#### Provided information ####

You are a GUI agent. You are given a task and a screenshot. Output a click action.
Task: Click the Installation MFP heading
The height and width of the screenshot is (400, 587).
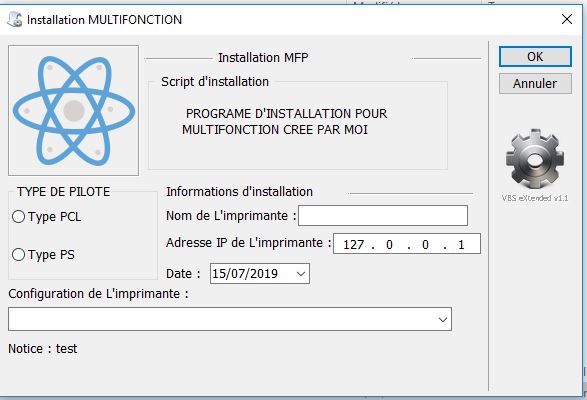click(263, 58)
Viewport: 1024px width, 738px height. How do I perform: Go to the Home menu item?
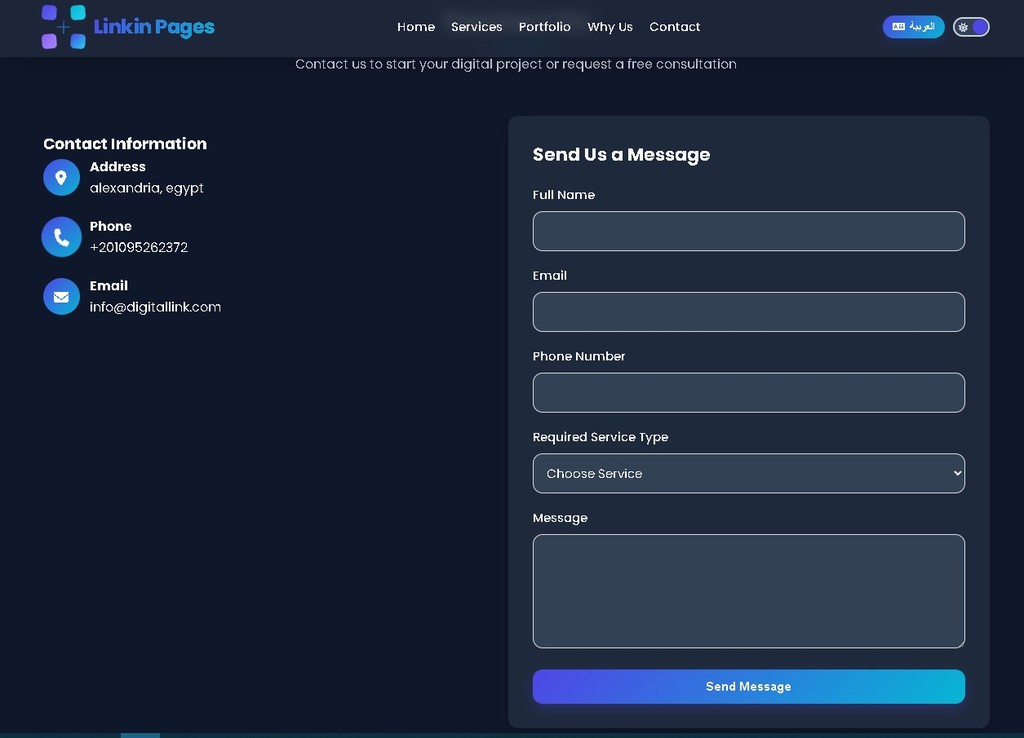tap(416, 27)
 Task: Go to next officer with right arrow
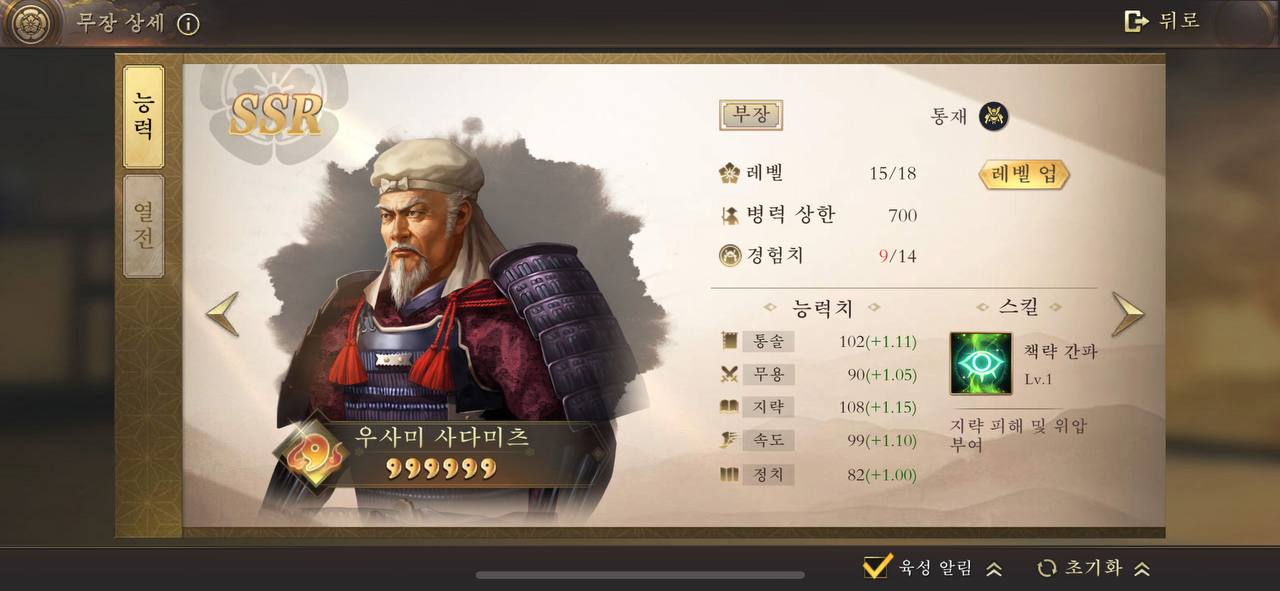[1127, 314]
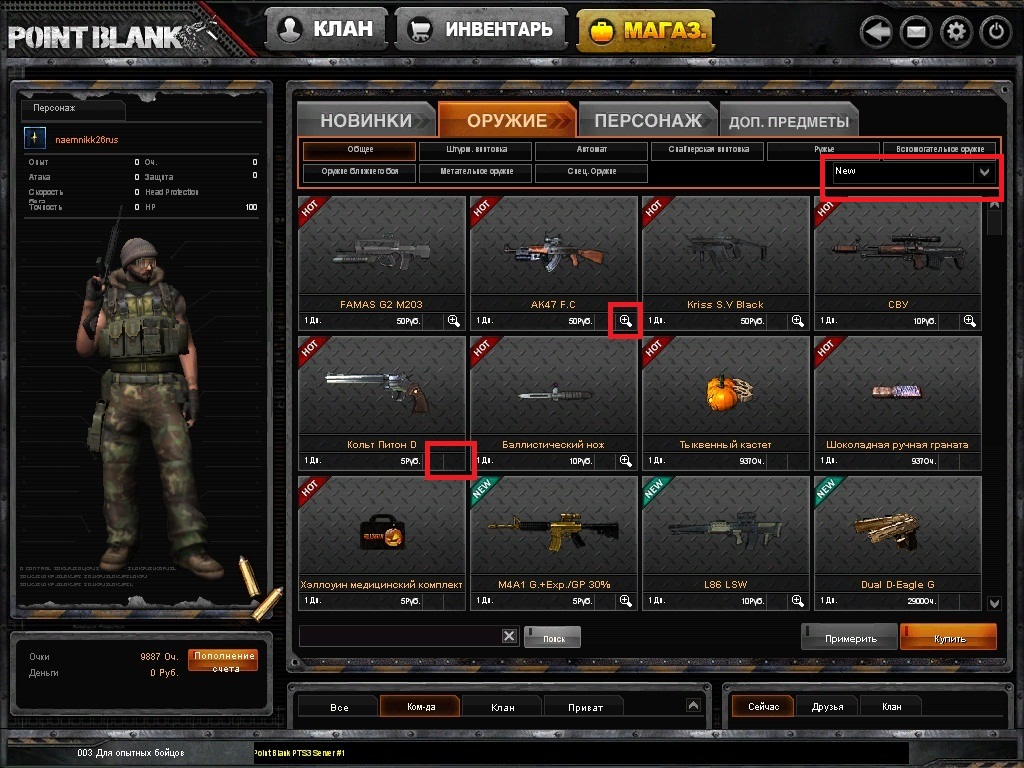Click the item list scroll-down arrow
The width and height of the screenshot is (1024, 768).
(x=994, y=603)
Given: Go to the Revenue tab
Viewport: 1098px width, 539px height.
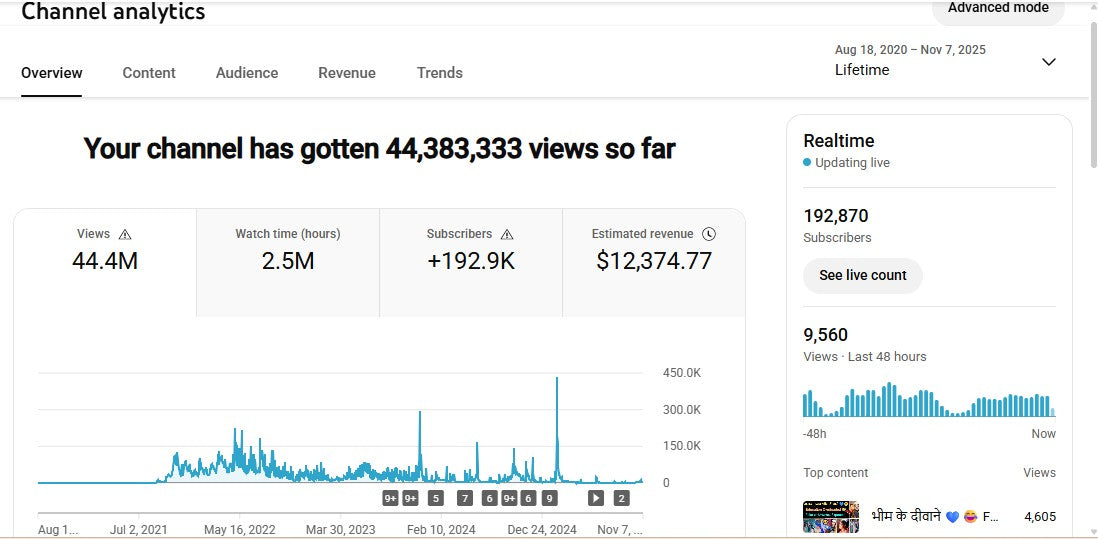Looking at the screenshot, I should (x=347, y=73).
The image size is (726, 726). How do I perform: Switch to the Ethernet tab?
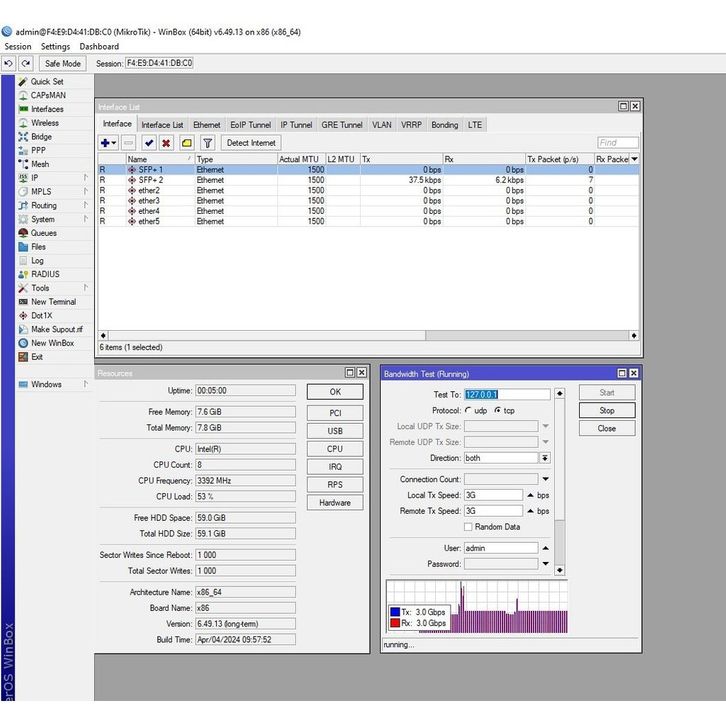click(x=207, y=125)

####

**Exercise:** Copy out all the records exactly as they read, and omit the pictures.

**Answer box:**
You are a GUI agent. You are given a task and a screenshot. Output a click action.
Task: Click the Installation MFP heading
The height and width of the screenshot is (400, 587).
click(263, 58)
Viewport: 1024px width, 738px height. How do I perform: Go to the Home menu item?
tap(416, 27)
 Task: Go to next officer with right arrow
[1127, 314]
Click the item list scroll-down arrow
The width and height of the screenshot is (1024, 768).
(x=994, y=603)
Given: Go to the Revenue tab
Viewport: 1098px width, 539px height.
Looking at the screenshot, I should (x=347, y=73).
The image size is (726, 726). How do I perform: Switch to the Ethernet tab?
click(x=207, y=125)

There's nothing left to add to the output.